Grüne Wien: Armut bekämpfen statt verdrängen!

Cammerlander kritisiert "Bettlerkampagne" der Wiener Linien

Wien (OTS) - Ein weiteres Beispiel für die Verdrängung von sozialen Missständen ortet Heidi Cammerlander, Sozialsprecherin der Wiener Grünen, anlässlich der aktuellen "Bettlerkampagne" der Wiener Linien. Fahrgäste werden dabei auf das Verbot von "Betteln und Hausieren" innerhalb der öffentlichen Verkehrsmittel hingewiesen. Die KundInnen sollen, so die Wiener Linien, "auffällige" Situationen an die Verantwortlichen melden. "Auch wenn es die Verantwortlichen nicht wahrhaben wollen: Armut existiert - auch in der Hauptstadt eines der reichsten Länder der Welt. Und die Politik ist hier dringend gefordert, diese Armut wirkungsvoll zu bekämpfen, statt sie durch Verbote und Vertreibung verschwinden zu lassen", so Cammerlander.

Ingrid Puller, Grüne Sprecherin für öffentlichen Verkehr und ehemalige Straßenbahnfahrerin rückt die soziale Bedeutung der "Öffis" in den Mittelpunkt: "Leistbare Mobilität ist ein wichtiges Grundbedürfnis für alle, gerade aber für sozial benachteiligte Menschen. Den Wiener Linien kommt somit ein wichtige Rolle im sozialen Ausgleich zu.

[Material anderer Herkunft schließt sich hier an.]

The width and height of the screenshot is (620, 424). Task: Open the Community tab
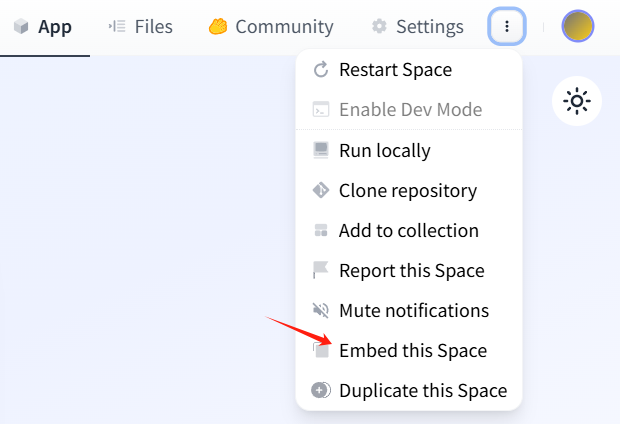pyautogui.click(x=271, y=27)
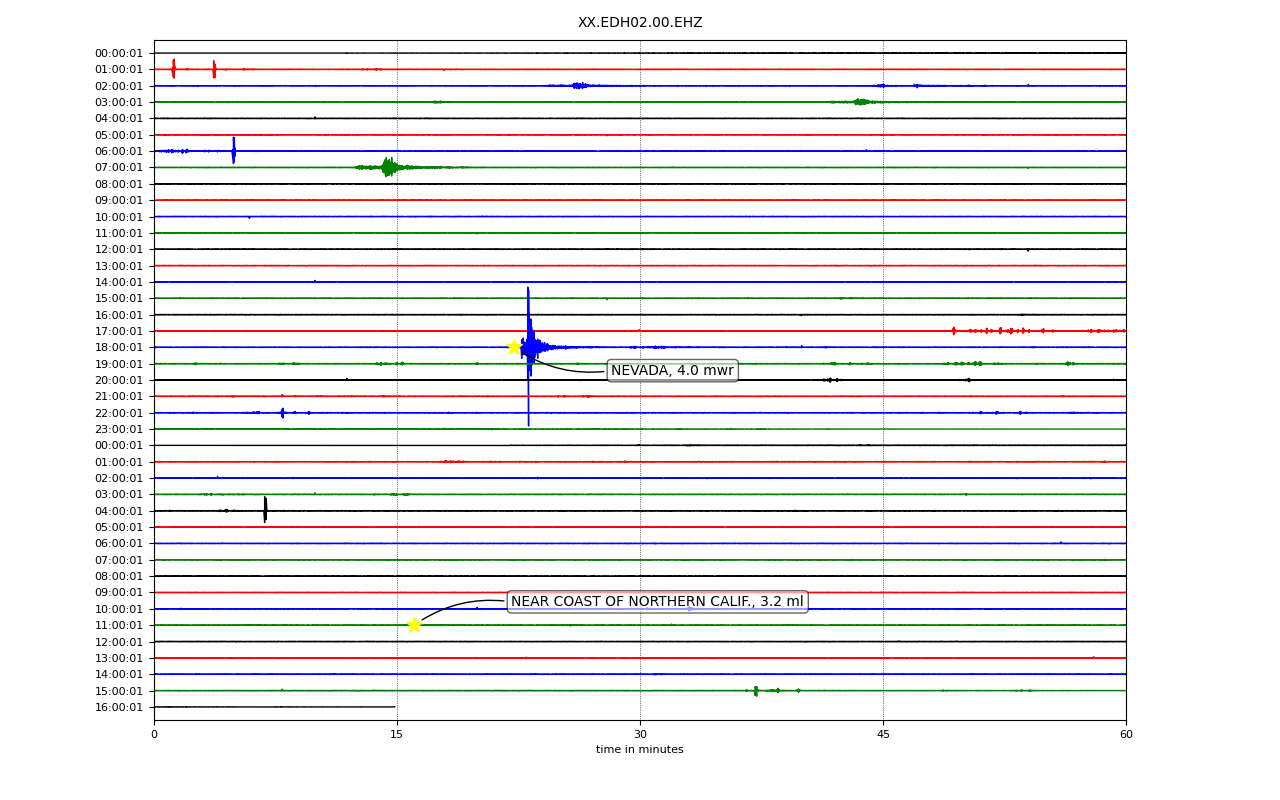Click the yellow star near the 11:00:01 trace
This screenshot has height=800, width=1280.
[414, 625]
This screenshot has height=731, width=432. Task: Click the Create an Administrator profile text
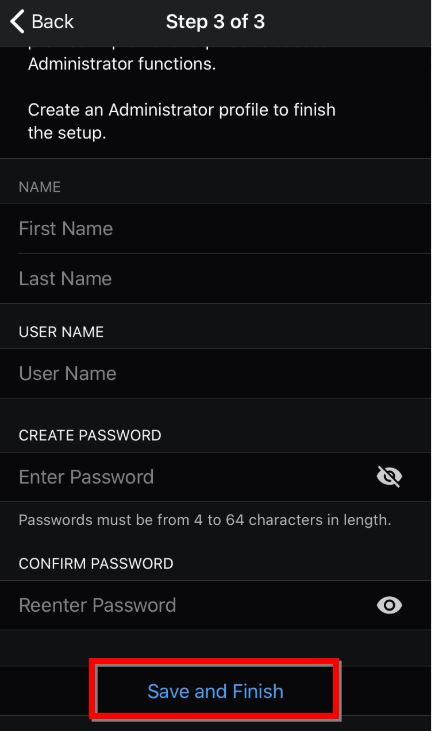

Gerade hier ist Behutsamkeit nötig. Mit der aktuellen Kampagne werden aber Klischees verstärkt und Menschen gegeneinander ausgespielt".

Puller und Cammerlander fordern die Wiener Linien dazu auf, die laufende Kampagne einzustellen und appellieren an Sozialstadträtin Brauner, Konzepte zu entwickeln, die Armut wirkungsvoll bekämpfen und sozial benachteiligten Menschen den Zugang zu Grundbedürfnissen wie Mobilität ermöglichen.